» TASK
Convert the records from the line containing "is (640, 480)." through the end of the records into a JSON list of strings, one string per line, skipping blank lines. Leave the pictures out of the output.

» ENTRIES PROVIDED
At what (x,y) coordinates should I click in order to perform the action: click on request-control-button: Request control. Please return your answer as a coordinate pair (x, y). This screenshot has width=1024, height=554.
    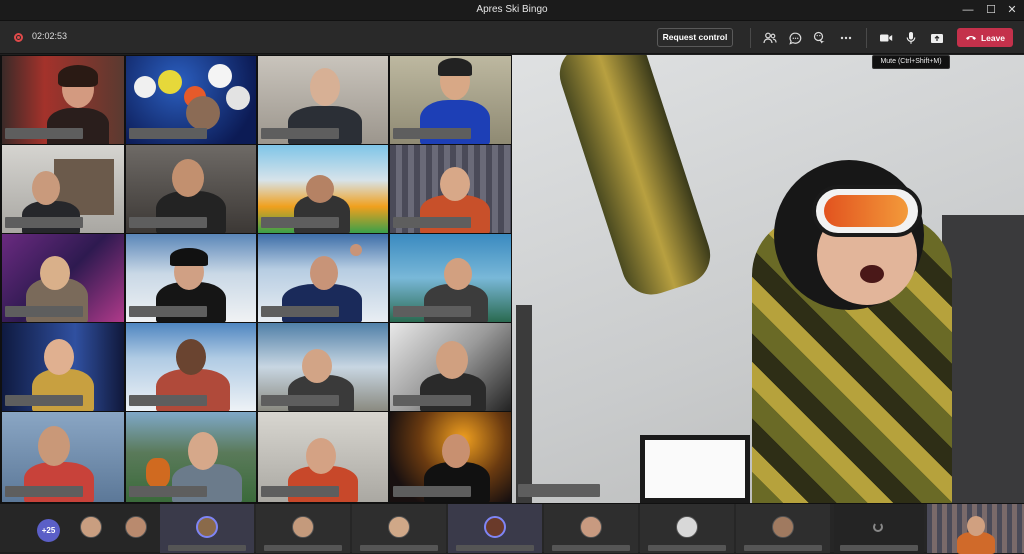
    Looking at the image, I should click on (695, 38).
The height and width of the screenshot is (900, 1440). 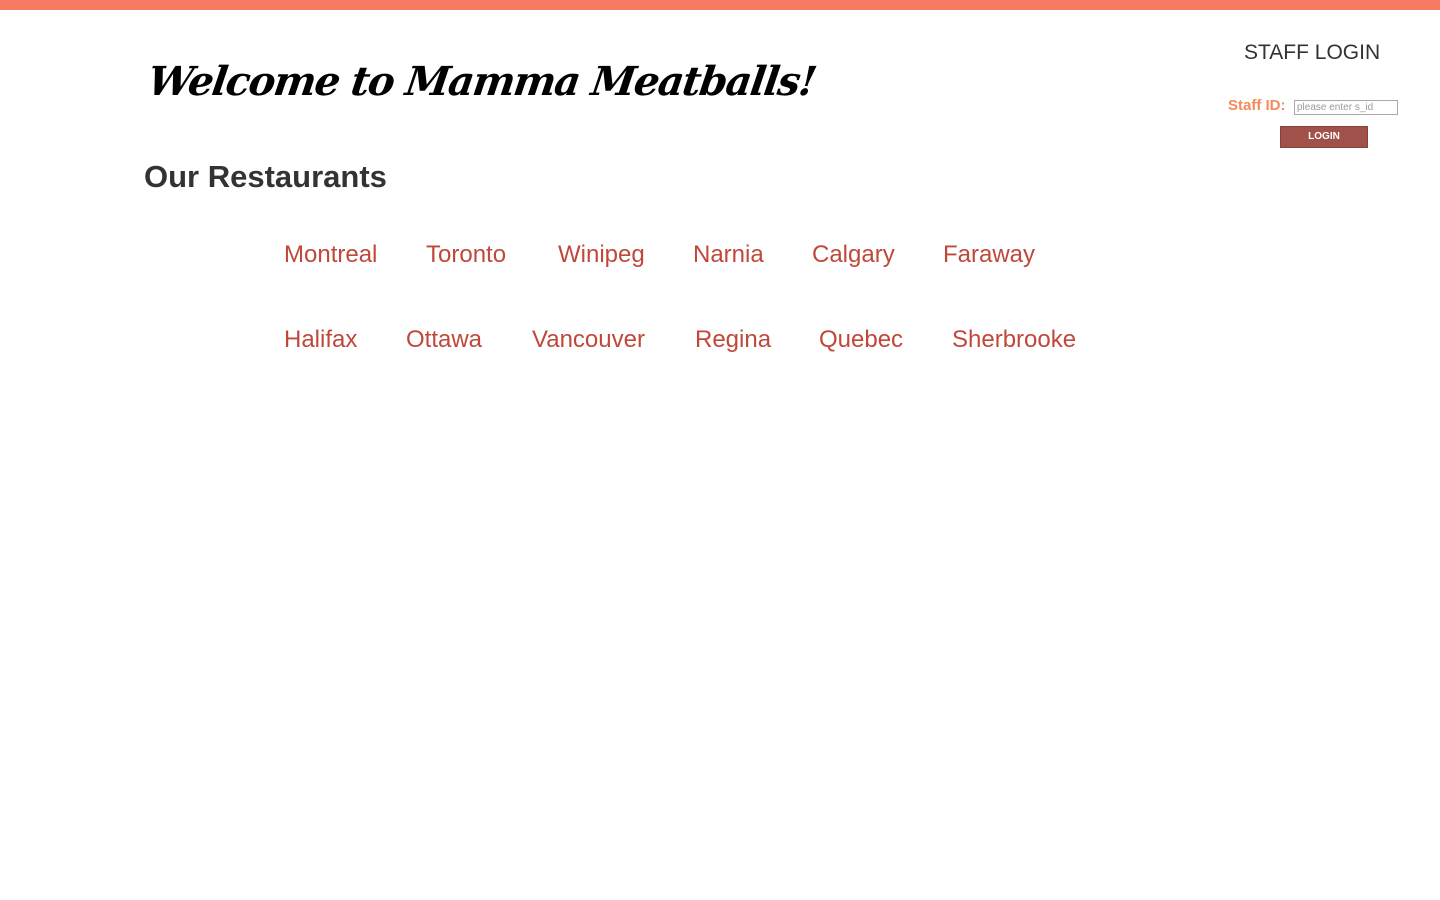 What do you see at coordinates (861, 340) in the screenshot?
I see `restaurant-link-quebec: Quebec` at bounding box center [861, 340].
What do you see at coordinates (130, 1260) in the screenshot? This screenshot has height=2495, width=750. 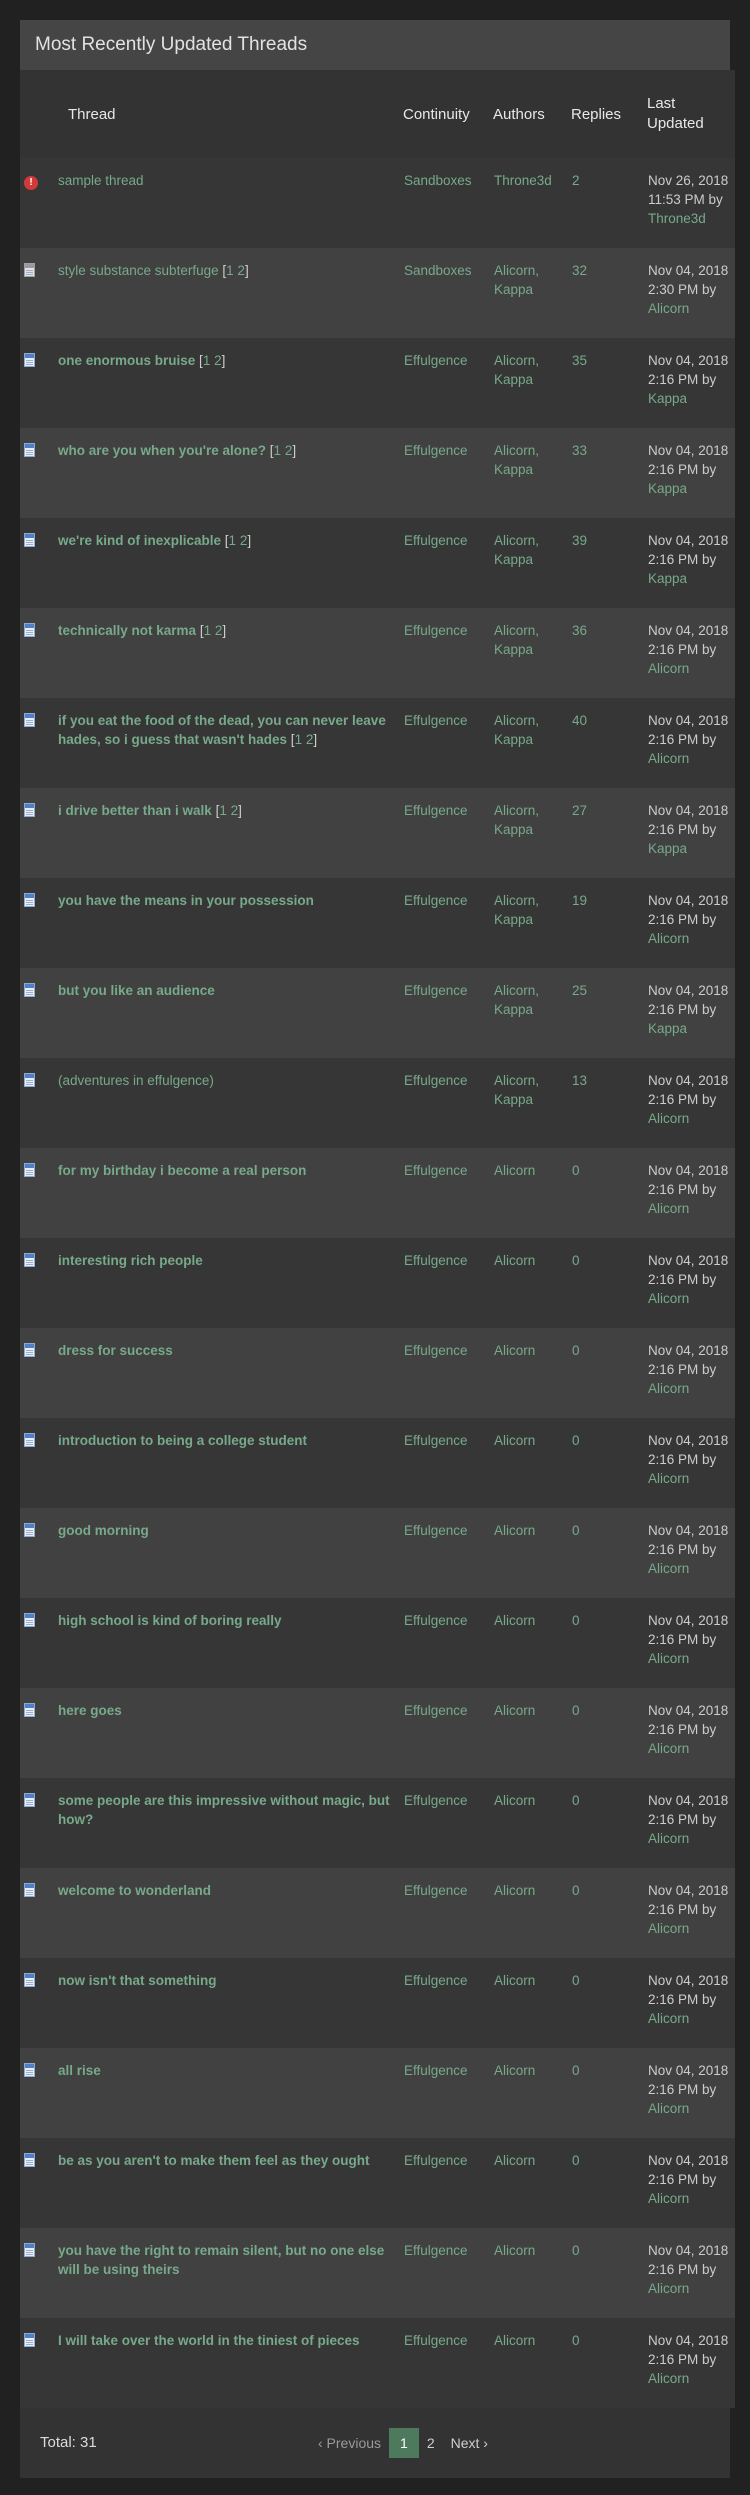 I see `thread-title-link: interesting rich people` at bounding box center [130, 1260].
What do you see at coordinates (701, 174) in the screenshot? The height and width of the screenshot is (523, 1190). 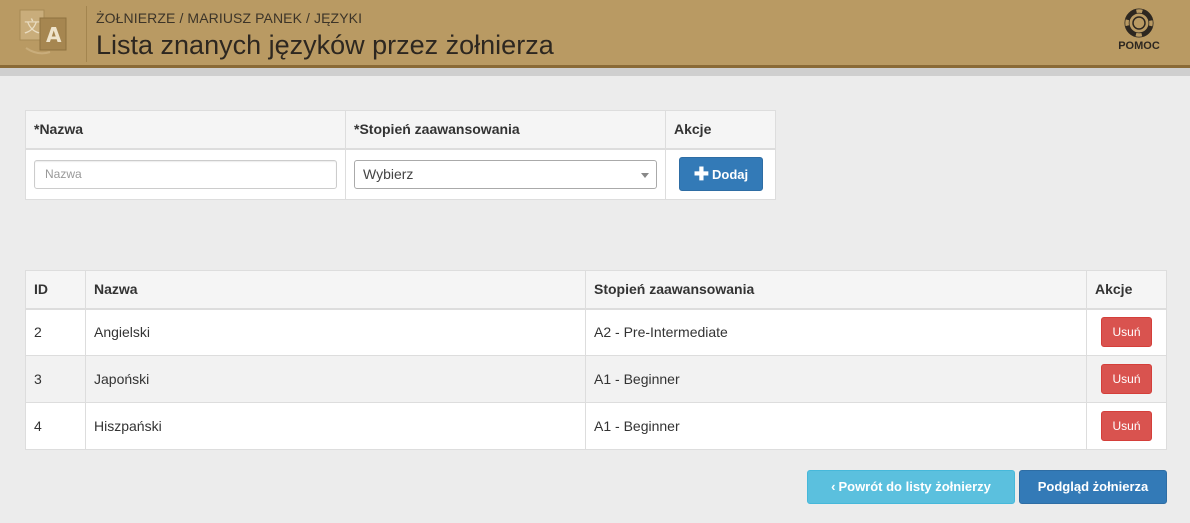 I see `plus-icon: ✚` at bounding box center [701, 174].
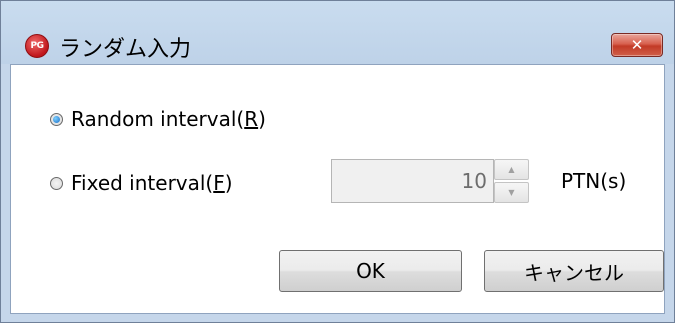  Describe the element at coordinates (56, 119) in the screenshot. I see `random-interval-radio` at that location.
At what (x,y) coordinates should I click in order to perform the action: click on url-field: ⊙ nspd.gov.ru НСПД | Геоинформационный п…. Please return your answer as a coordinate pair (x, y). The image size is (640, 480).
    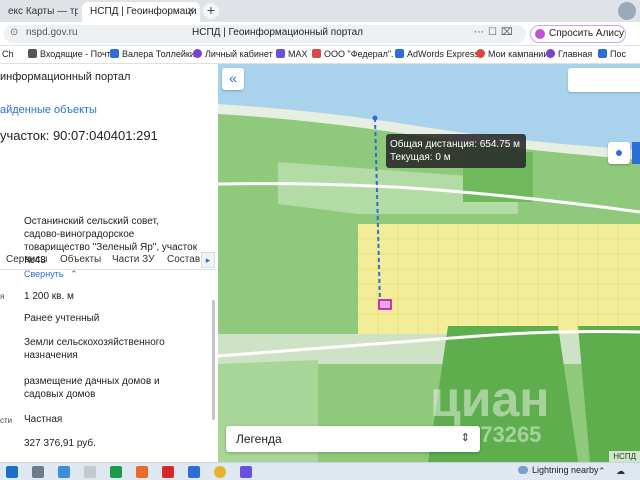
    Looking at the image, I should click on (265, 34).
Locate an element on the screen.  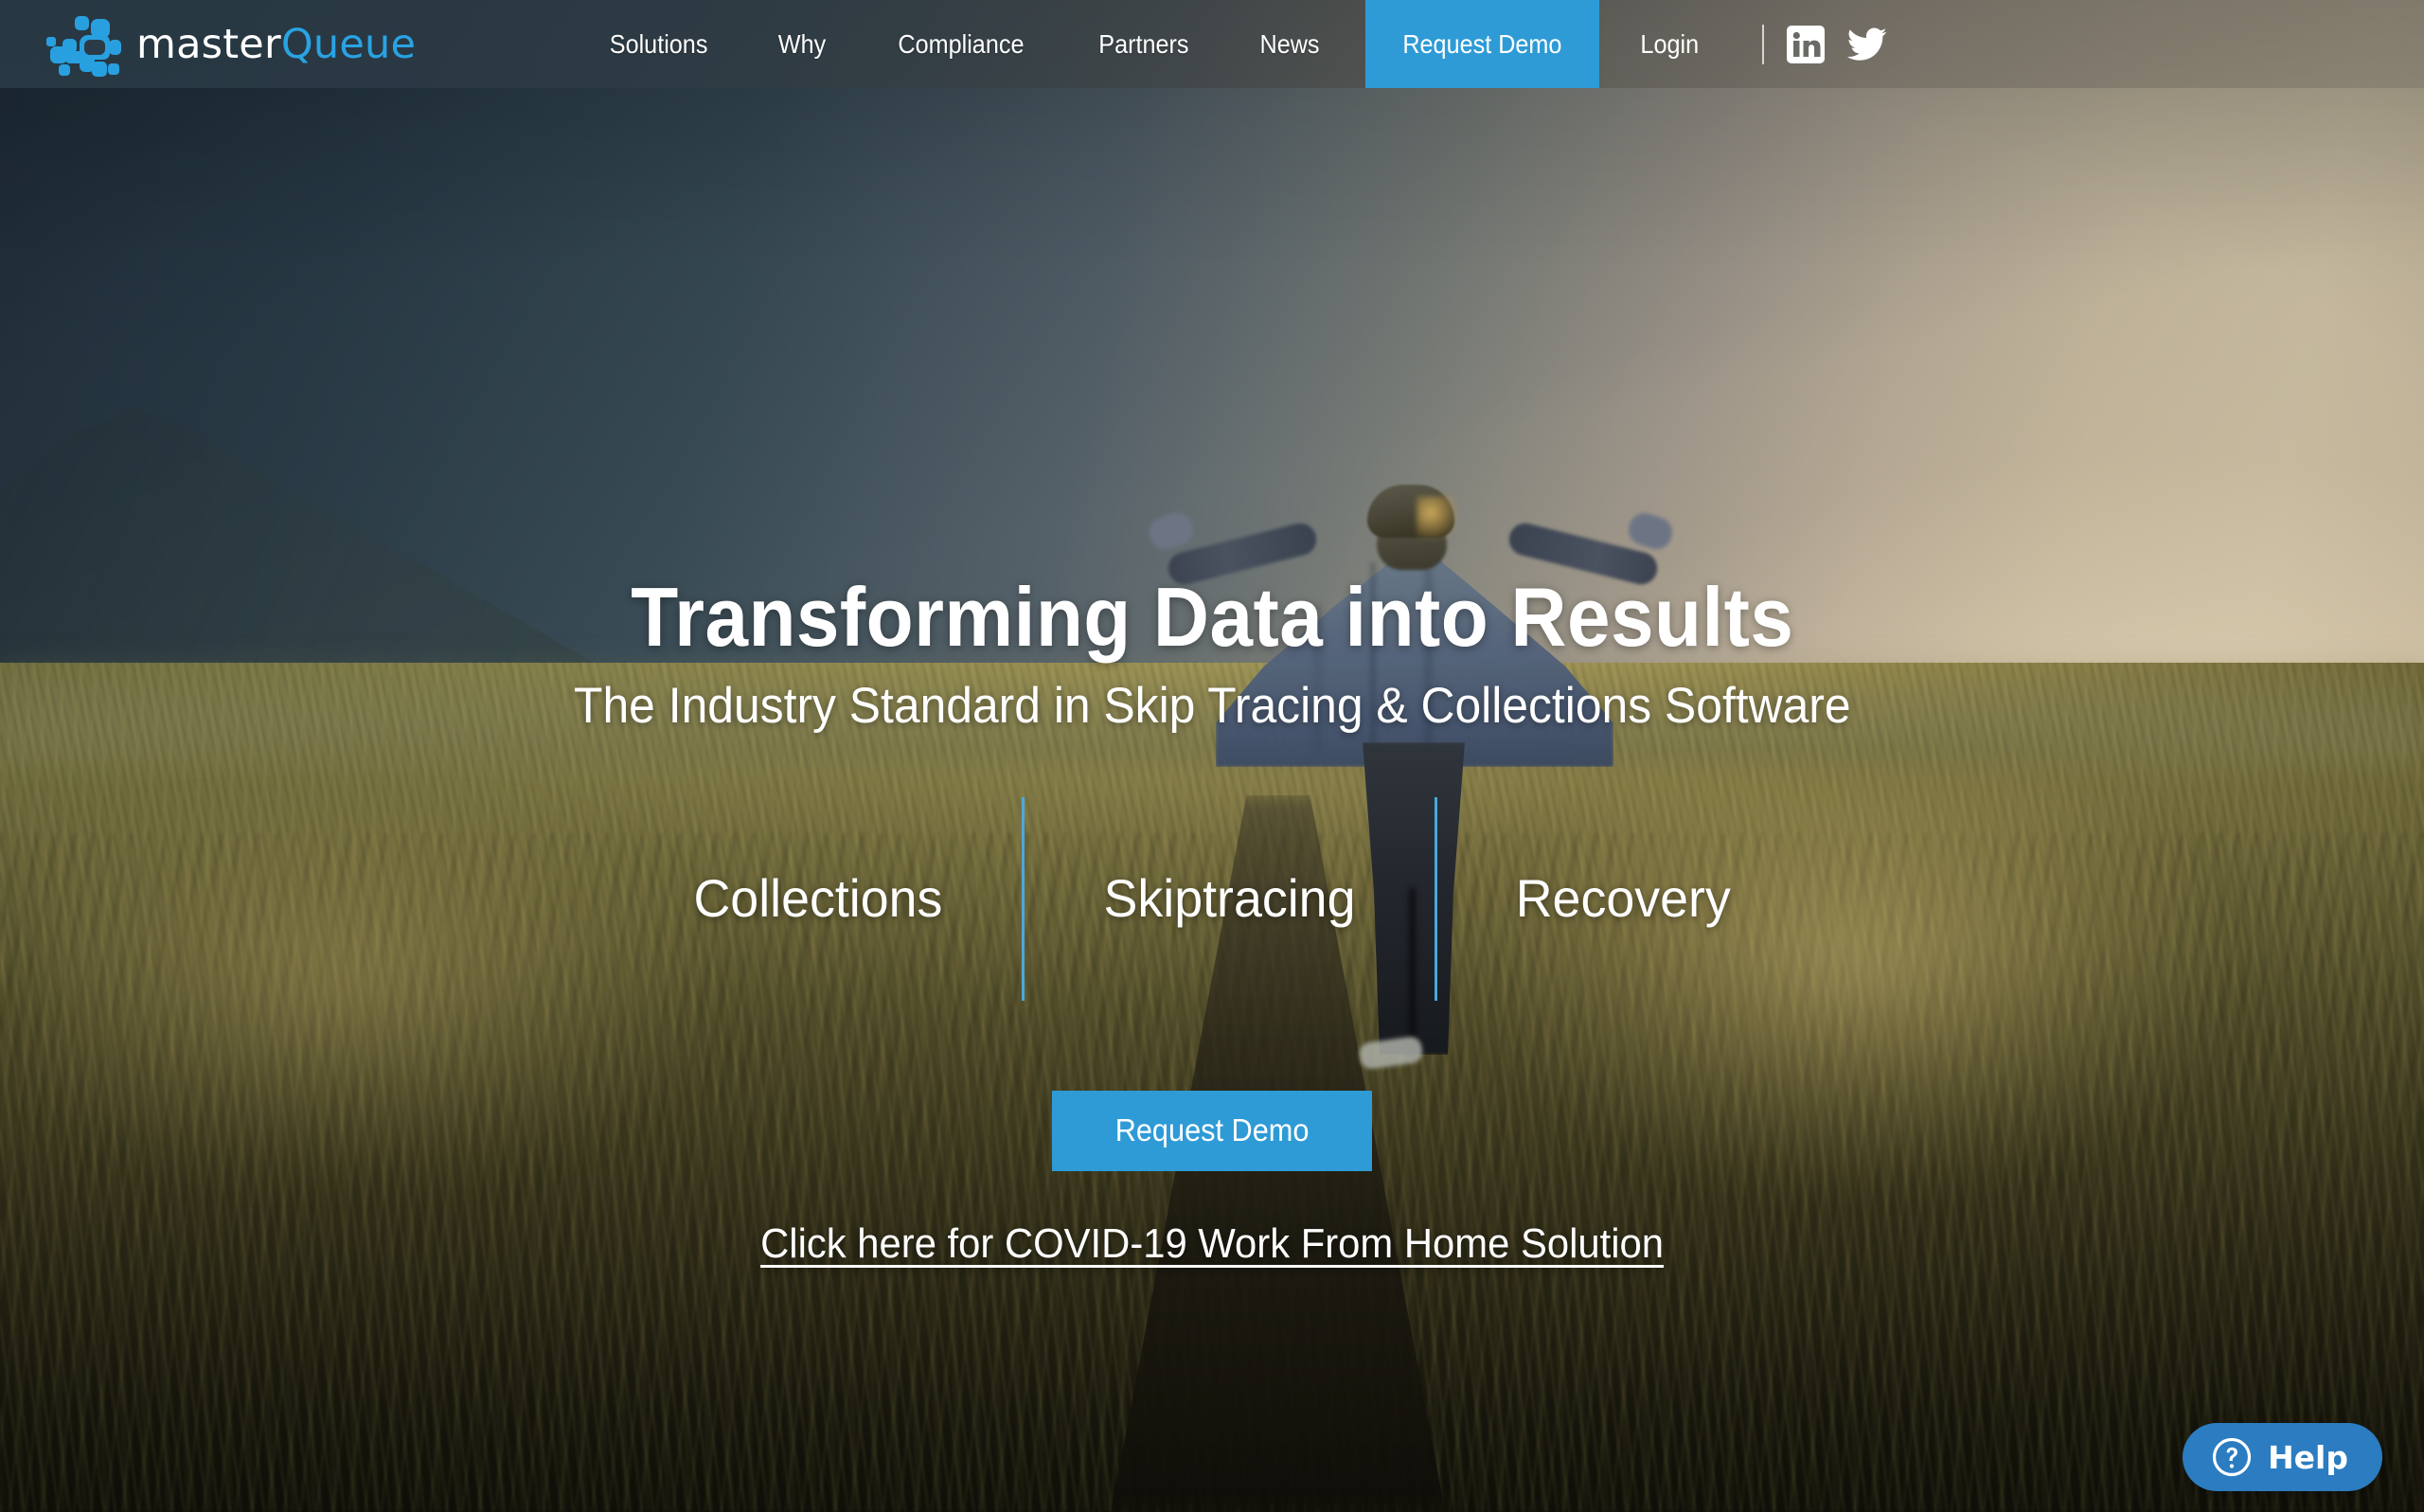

» EXERCISE SOLUTION
[
  "At what (x,y) coordinates should I click in order to perform the action: click on url-field: ⊙ nspd.gov.ru НСПД | Геоинформационный п…. Please return your answer as a coordinate pair (x, y). The image size is (640, 480).",
  "    Looking at the image, I should click on (265, 34).",
  "Locate an element on the screen.  "
]